As musical entertainment, Bad Bunny’s performance was thrilling, sexy, fun—all the things. But I’m writing about it because of its political importance. It’s only hitting me this morning that it was the first national moment of cultural pushback against the fascism of the Trump administration. Trump’s name was never mentioned; the word “ICE” was nowhere to be found. Instead, Bad Bunny delivered two simple messages: Together, we are America and The only thing more powerful than hate is love. Unity and love—two sentiments that might seem anodyne in normal contexts—were unmistakably intended as indictments of the division and cruelty sown by the fascists currently in charge of the USA.
Can I pivot from Bad Bunny to the philosopher Richard Rorty? Let me try. The opening paragraph of Rorty’s book Achieving Our Country contains a syllogism that’s haunted me for years:
“National pride is to countries what self-respect is to individuals, a necessary condition for self-improvement… Emotional involvement with one’s country—feelings of intense shame or of glowing pride aroused by various parts of its history, and by various present-day national policies—is necessary if political deliberation is to be imaginative and productive. Such deliberation will probably not occur unless pride outweighs shame.”

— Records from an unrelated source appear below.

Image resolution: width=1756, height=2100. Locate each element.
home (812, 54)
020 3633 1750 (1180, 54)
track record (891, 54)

It’s been a rough year to take pride in America. This is no secret: I am firmly placed on “the Left” of the American political spectrum, and in many ways, I think the existential struggle for leftists like myself is to be self-aware of the many, many historical horrors that have been—or continue to be—perpetrated within one’s country, and to feel moved to remedy them. Building this consciousness, however, takes its toll. Having knowledge of injustice, and bearing witness to its ongoing manifestation, can be radically dispiriting. (That was the theme of the essay I wrote Saturday.)

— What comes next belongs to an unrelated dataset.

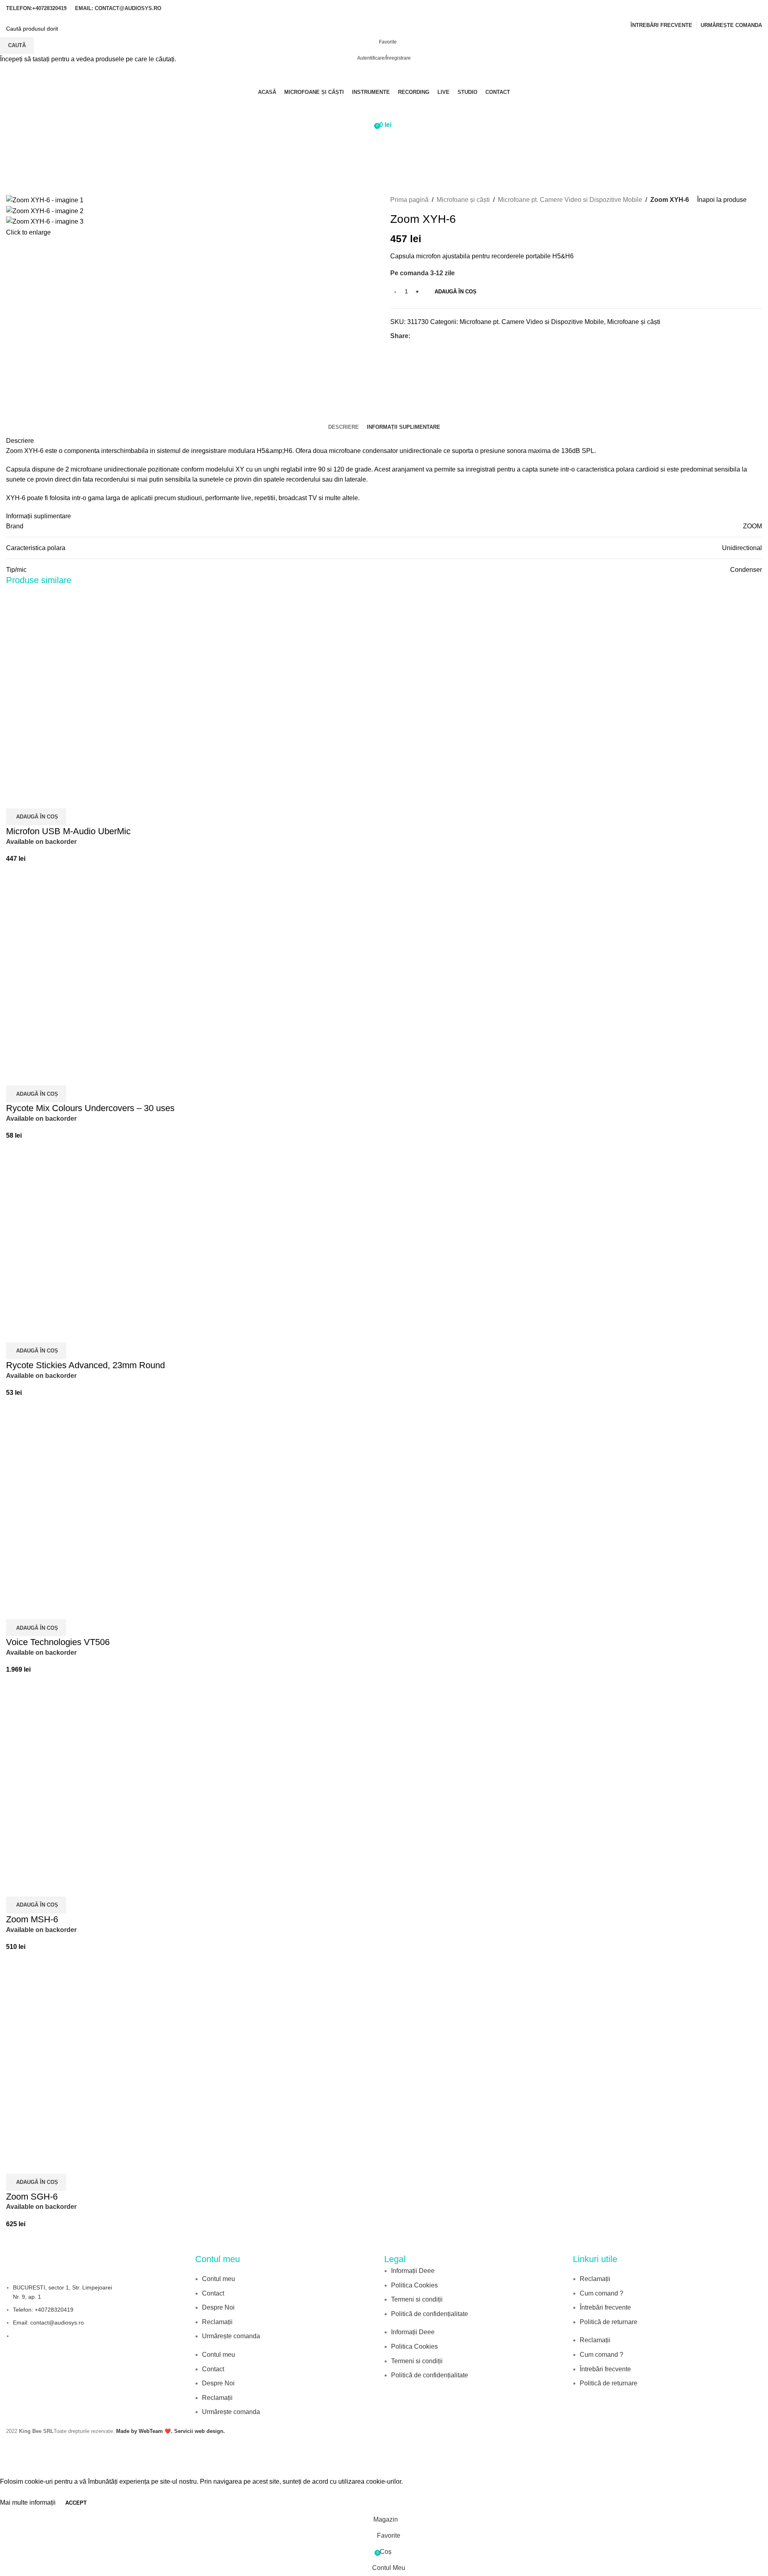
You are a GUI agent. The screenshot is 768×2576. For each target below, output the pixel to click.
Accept (76, 2503)
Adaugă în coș (456, 292)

But yesterday, for 15 glorious minutes wedged between my Seahawks manhandling the Patriots, I felt national pride. I feel it still this morning. Bad Bunny represents the best of the American ideal: youthful, cross-cultural, playful—again, promoting unity above division, and love rather than hate. A nation of the Indigenous and the immigrant, where human decency and self-creation can flourish. Together, We are America, with an emphasis on WE.
(And the MAGA counterprogramming to this is a flabby Kid Rock singing about the glories of statutory rape? Get the fuck out of here.)
I believe the next 12 months in America will be our most consequential since 1860, when the election of Lincoln led to our first civil war. As much as is humanly possible, I’ve tried to steel myself for the horrors to come—the murders in Minneapolis were mere prelude. The central question is whether we will have free and fair elections, whether the democratic process that we have (imperfectly) relied upon for 250 years will endure or collapse. The last year was rough; this year will be rougher.
But I love America, and I am proud to be an American. However improbably, Bad Bunny has reminded me that, in the end, we will triumph over the fascist bastards—so long as we fight for the best of American ideals. So long as we fight to achieve our country. Which means I’m chucking that depressing essay I wrote on Saturday into the digital trash can and getting back to work.
Next week: in defense of stochastic parrots!





Now onwards towards baseball season! Go Mariners!
I just watched the halftime show this morning and loved it! I lived in Latin America for years (Ecuador, Argentina, and later Brazil). I also used to teach Spanish and Latin American literature and I have a bilingual Latina daugther (her dad is Colombian)
When I was teaching intro Spanish classes, one of the first things I'd teach my students was that "America" means the entire continent-- north and south. If I were still teaching, I'd probably show students a clip of Bad Bunny naming the countries of America.